Узкие улицы этого по-средневековому компактного и красивого города заполнены обломками так, что местами пройти невозможно. И даже эти завалы немцами минированы. Характерно: ни в пустых коробках домов, ни в наваленных снаружи обломках не видно никаких следов имущества жителей. Все вывезено немцами заблаговременно или сожжено. Останки города производили бы впечатление древних руин, если бы не продолжавшиеся кое-где пожары и не трупный, выбивающийся из-под развалин запах. За все время наших блужданий мы видели только двух живых местных жителей: подозрительного парня с хомутом в руках и какого-то полусумасшедшего старика.
Поднявшись от берега на когда-то великолепную эспланаду бульвара, мы встретили здесь еще двух людей, но оба они только что, как и мы, переправились с того берега реки. Один из них был старшим лейтенантом контрразведки, а второй — в касторовой шляпе и узком гражданском пальто — оказался тов. Николаем Каротаммом, первым секретарем ЦК КП Эстонии.
Он обратил наше внимание на бывший музей, превращенный немцами в конюшню, — груды навоза заполнявшие разбитый дом, горели.
Глаза этого человека были напряженными и поблекшими, лицо — серым. Мы понимали, что он очень устал и что блуждания по руинам мертвой Нарвы терзают его душу… Против дымящегося, превращенного в сквозящую каменную коробку музея на углу Рыцарской и Садовой улиц столь же зияющим, прогорелым был дом Петра I. Он ничем не отличался от других, обрамлявших страшными, полурассыпавшимися стенами и эти, и все другие нарвские улицы. Дальше по Рыцарской пройти было нельзя. Словно осыпи, сходились в середине ее загромождения мусора и кирпичей. К тому же они были минированы — только наблюдательность и осторожность помогли нам заметить скрытые проволочки. Мы вернулись к эспланаде бульвара.

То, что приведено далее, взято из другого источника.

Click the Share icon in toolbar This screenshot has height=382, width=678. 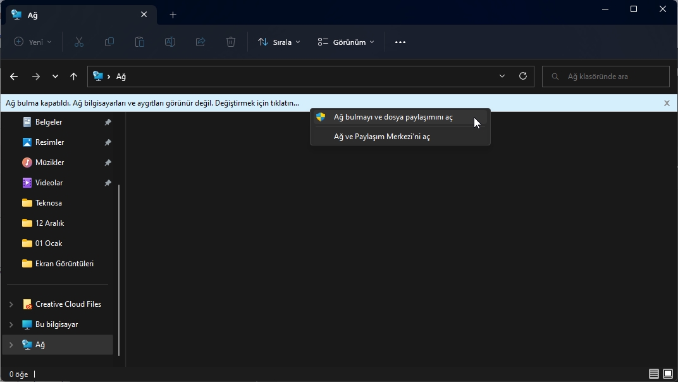click(x=200, y=42)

Одетый в древнюю каменную кладку, над рекой подымается очень высокий берег. Стена отвесно падает в воду, подобно скале, на которой в Крыму стоит (или стояло до войны?) Ласточкино гнездо. Поверху, над этой стеной, и проходит бульвар, начинаясь от парка Темный сад (где, как я позже узнал, сохранился памятник русской солдатской славы) и протягиваясь до Горной улицы, с высоты которой открывается великолепный вид на древние стены Иван-Города и на Германов замок. Средневековый, такой, какие я привык видеть только на старинных рисунках, он высится по ту сторону оврага, над упирающейся в реку Германовой улицей. Венчающая замок массивная башня, круглая и высокая, наполовину разбита 203-миллиметровыми снарядами тяжелой артиллерии — на этой башне находился немецкий наблюдательный пункт и наши тяжелые батарей били сюда.

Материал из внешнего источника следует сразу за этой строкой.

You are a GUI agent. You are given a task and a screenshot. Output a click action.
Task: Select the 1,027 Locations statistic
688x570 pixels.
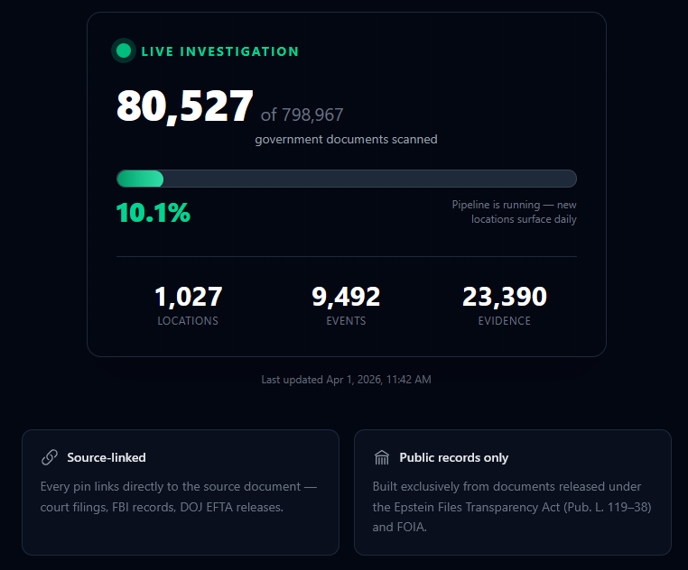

Надречный бульвар представлял собой зрелище странное. Уцелела тонкая железная ограда, опираясь на которую любуешься бурлящей далеко внизу, сдавленной берегами водой. Уцелел выложенный вдоль ограды тротуар из квадратных плит, и чередой стоят на линии первого ряда деревьев садовые скамейки с круто выгнутыми спинками. Но за скамьями, между первым и вторым рядом деревьев, вместо прежней мостовой тянется глубокая и широкая зигзагообразная траншея с вкрапленными дзотами, нишами, валами, площадками для орудий и минометов. Весь этот оборонительный рубеж вдвинут глубоко в землю взамен вынутой отсюда улицы. Позади этого рубежа, за вторым рядом деревьев, сохраненных ради маскировки, тротуара тоже нет — сплошные развалины да скелеты домов.
Как прелестен, как красив, наверное, был этот участок города до нашествия немцев! Конечно же бульвар был излюбленным местом вечерних прогулок. Молодежь проводила здесь напролет теплые ночи…
Единственное, что роднило сейчас этот город с прежними счастливыми временами, была взошедшая все та же, вечная в своей красоте луна. Она напоила новой, страшной, особенной красотой молчаливые, безжизненные остатки города, в котором мы трое представлялись себе единственными живыми существами в этот вечер, когда передовые части наших войск уже прошли далеко за город, а тылы армии еще не успели переправиться через реку. Вечер был теплым, безветренным; кажется, деревья должны были источать тонкую свежесть ночных ароматов, но вместо того в воздухе чувствовался горький запах гари; на Горной улице, по которой двинулись мы дальше, прыгая по вывороченным камням, повеяло таким острым, сладковатым трупным запахом, что мы поспешили пройти это место скорее, задержав дыхание.
Внизу по Германовой улице шла маленькая группа солдат, четыре-пять человек, и даже странным мне показалось увидеть человеческие существа в этом мире разрушения и смерти. Только вспомнив, что и сам я — живой человек, шагающий здесь, я освободился от охватившего меня наваждения таинственности.